*About this task*
Set down exactly the lines from the one containing "Horoskop Krebs (112, 2201)" to the final line of the records below, with every picture omitted.

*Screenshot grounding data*
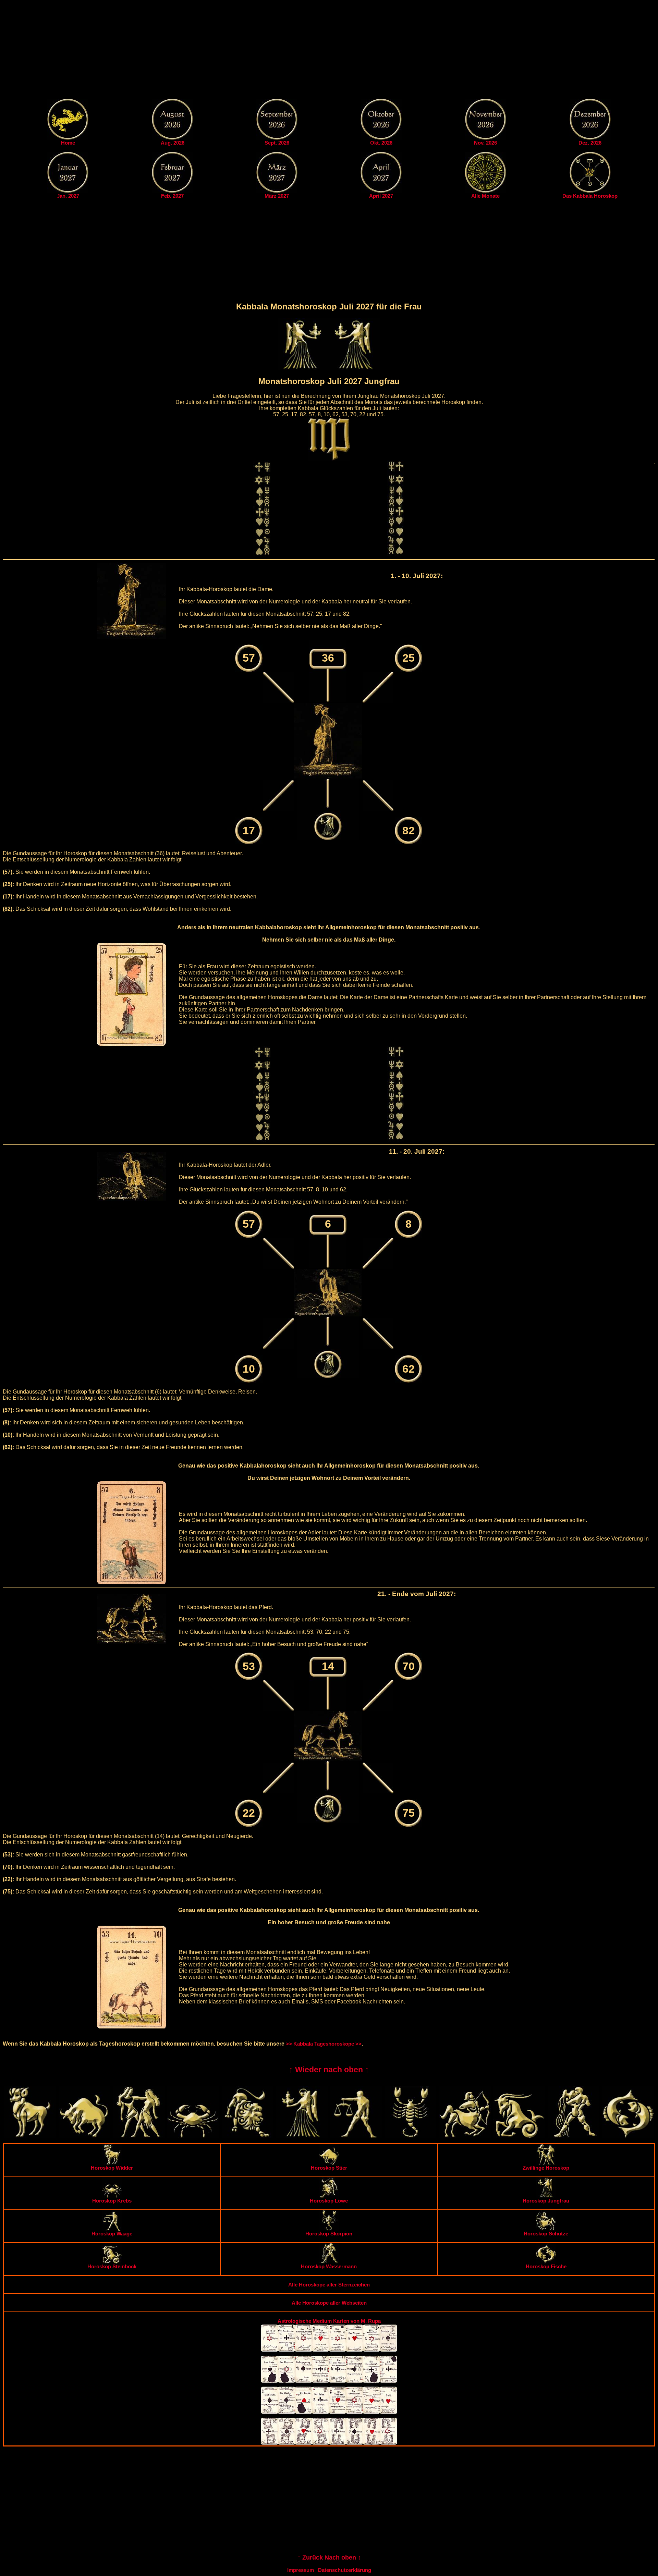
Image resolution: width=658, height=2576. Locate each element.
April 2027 (381, 196)
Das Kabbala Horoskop (590, 196)
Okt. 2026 (381, 143)
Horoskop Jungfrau (546, 2201)
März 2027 (277, 196)
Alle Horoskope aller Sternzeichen (329, 2284)
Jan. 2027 (68, 196)
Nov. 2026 (485, 143)
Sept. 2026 (277, 143)
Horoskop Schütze (546, 2233)
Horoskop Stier (329, 2168)
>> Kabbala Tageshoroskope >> (324, 2044)
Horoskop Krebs (112, 2201)
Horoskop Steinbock (111, 2266)
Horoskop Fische (546, 2266)
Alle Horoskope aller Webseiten (329, 2303)
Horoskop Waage (112, 2233)
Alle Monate (485, 196)
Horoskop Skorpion (328, 2233)
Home (68, 143)
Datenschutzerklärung (344, 2570)
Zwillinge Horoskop (546, 2168)
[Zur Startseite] (67, 138)
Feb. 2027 (172, 196)
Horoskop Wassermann (329, 2266)
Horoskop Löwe (329, 2201)
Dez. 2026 (589, 143)
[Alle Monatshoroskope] (485, 191)
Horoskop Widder (112, 2168)
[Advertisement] (329, 51)
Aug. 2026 (172, 143)
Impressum (300, 2570)
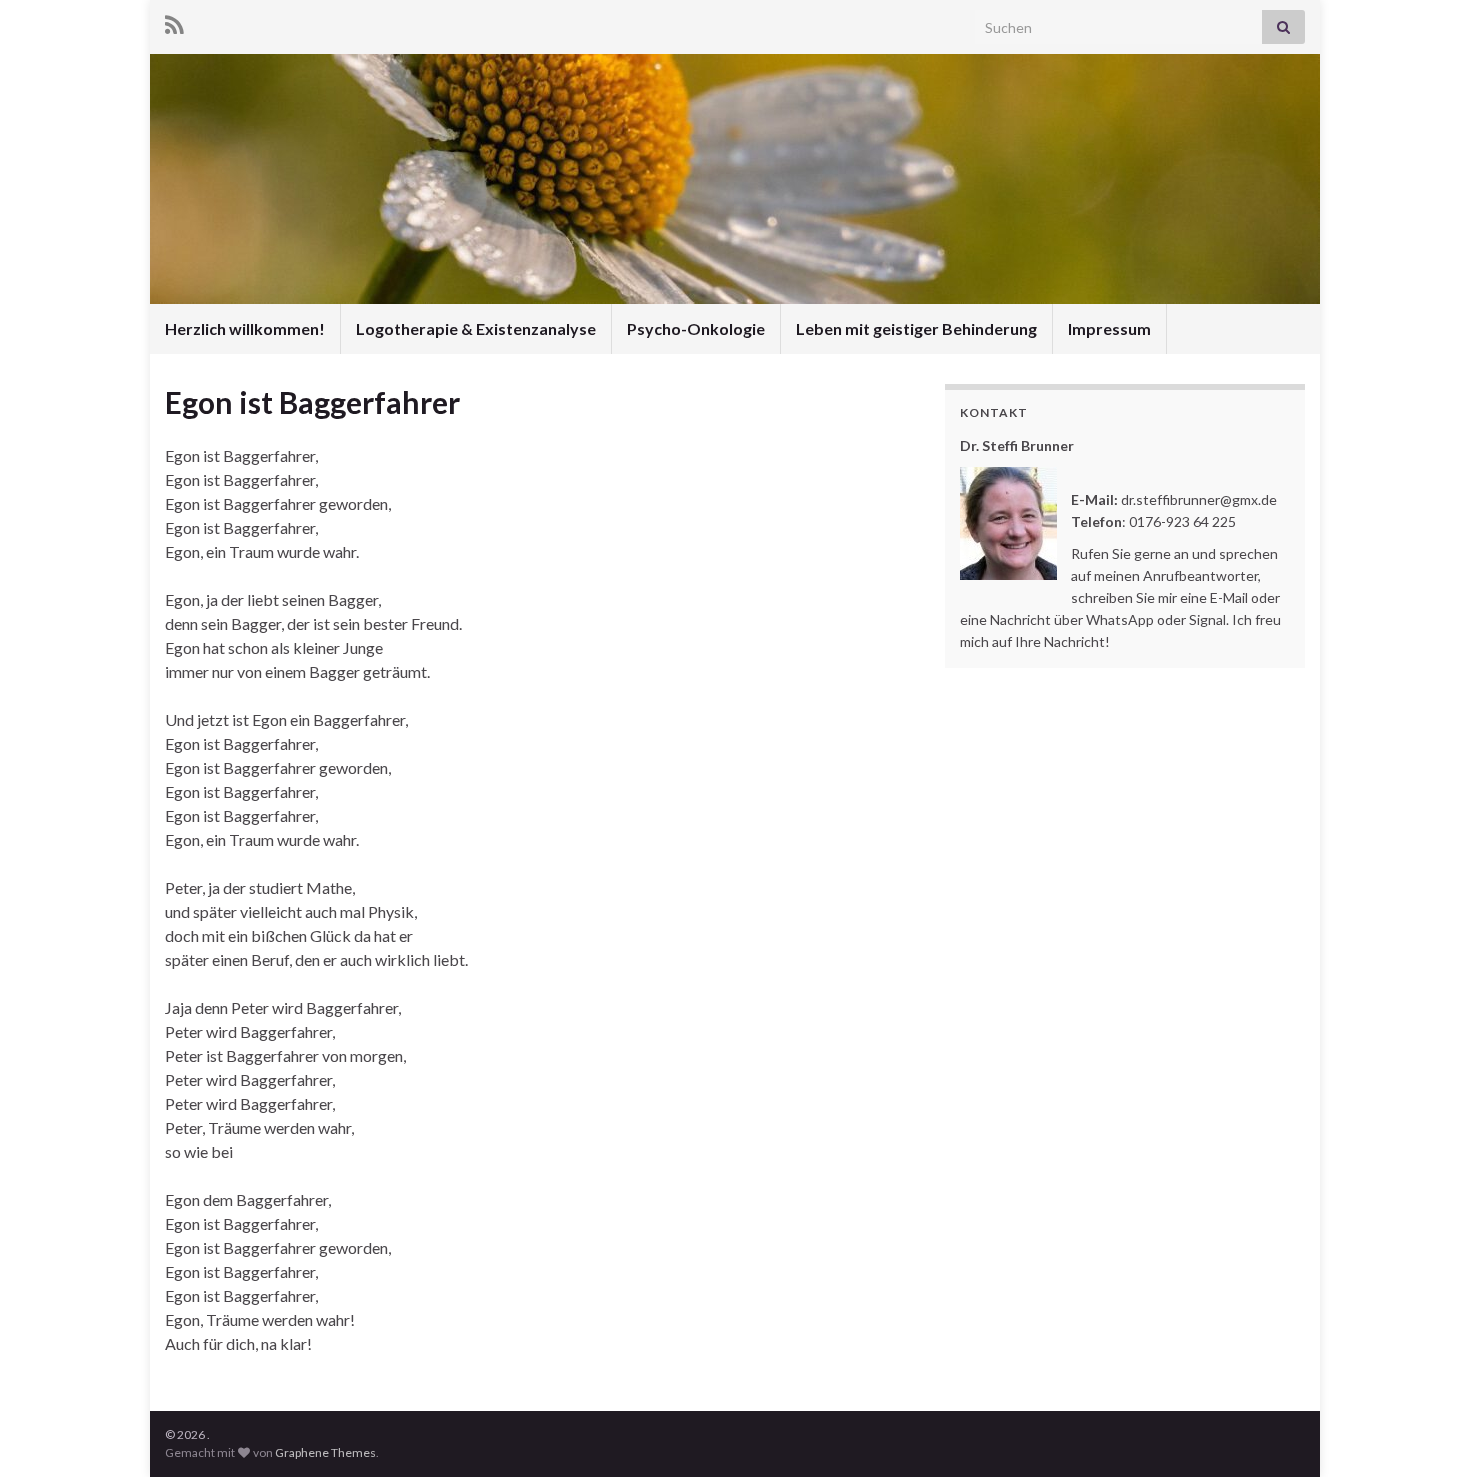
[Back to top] (1425, 1432)
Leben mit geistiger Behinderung (916, 328)
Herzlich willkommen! (245, 328)
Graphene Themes (325, 1452)
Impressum (1109, 328)
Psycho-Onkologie (696, 328)
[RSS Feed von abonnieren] (174, 21)
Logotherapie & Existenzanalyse (476, 328)
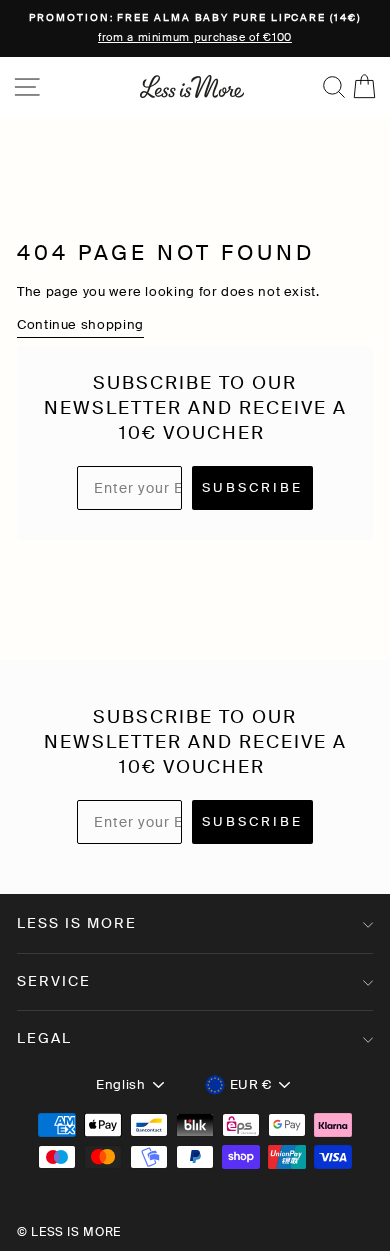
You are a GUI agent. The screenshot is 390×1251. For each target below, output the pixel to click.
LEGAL (44, 1038)
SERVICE (54, 981)
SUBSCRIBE (252, 487)
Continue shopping (80, 324)
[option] (195, 28)
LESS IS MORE (77, 923)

*Exercise output*
Horoskop Krebs (112, 2201)
Horoskop Steinbock (111, 2266)
Horoskop Fische (546, 2266)
Alle Horoskope aller Webseiten (329, 2303)
Horoskop Waage (112, 2233)
Alle Monate (485, 196)
Horoskop Skorpion (328, 2233)
Home (68, 143)
Datenschutzerklärung (344, 2570)
Zwillinge Horoskop (546, 2168)
[Zur Startseite] (67, 138)
Feb. 2027 (172, 196)
Horoskop Wassermann (329, 2266)
Horoskop Löwe (329, 2201)
Dez. 2026 (589, 143)
[Alle Monatshoroskope] (485, 191)
Horoskop Widder (112, 2168)
[Advertisement] (329, 51)
Aug. 2026 (172, 143)
Impressum (300, 2570)
[Back to top] (1425, 1432)
Leben mit geistiger Behinderung (916, 328)
Herzlich willkommen! (245, 328)
Graphene Themes (325, 1452)
Impressum (1109, 328)
Psycho-Onkologie (696, 328)
[RSS Feed von abonnieren] (174, 21)
Logotherapie & Existenzanalyse (476, 328)
You are a GUI agent. The screenshot is 390×1251. For each target below, output the pixel to click.
LEGAL (44, 1038)
SERVICE (54, 981)
SUBSCRIBE (252, 487)
Continue shopping (80, 324)
[option] (195, 28)
LESS IS MORE (77, 923)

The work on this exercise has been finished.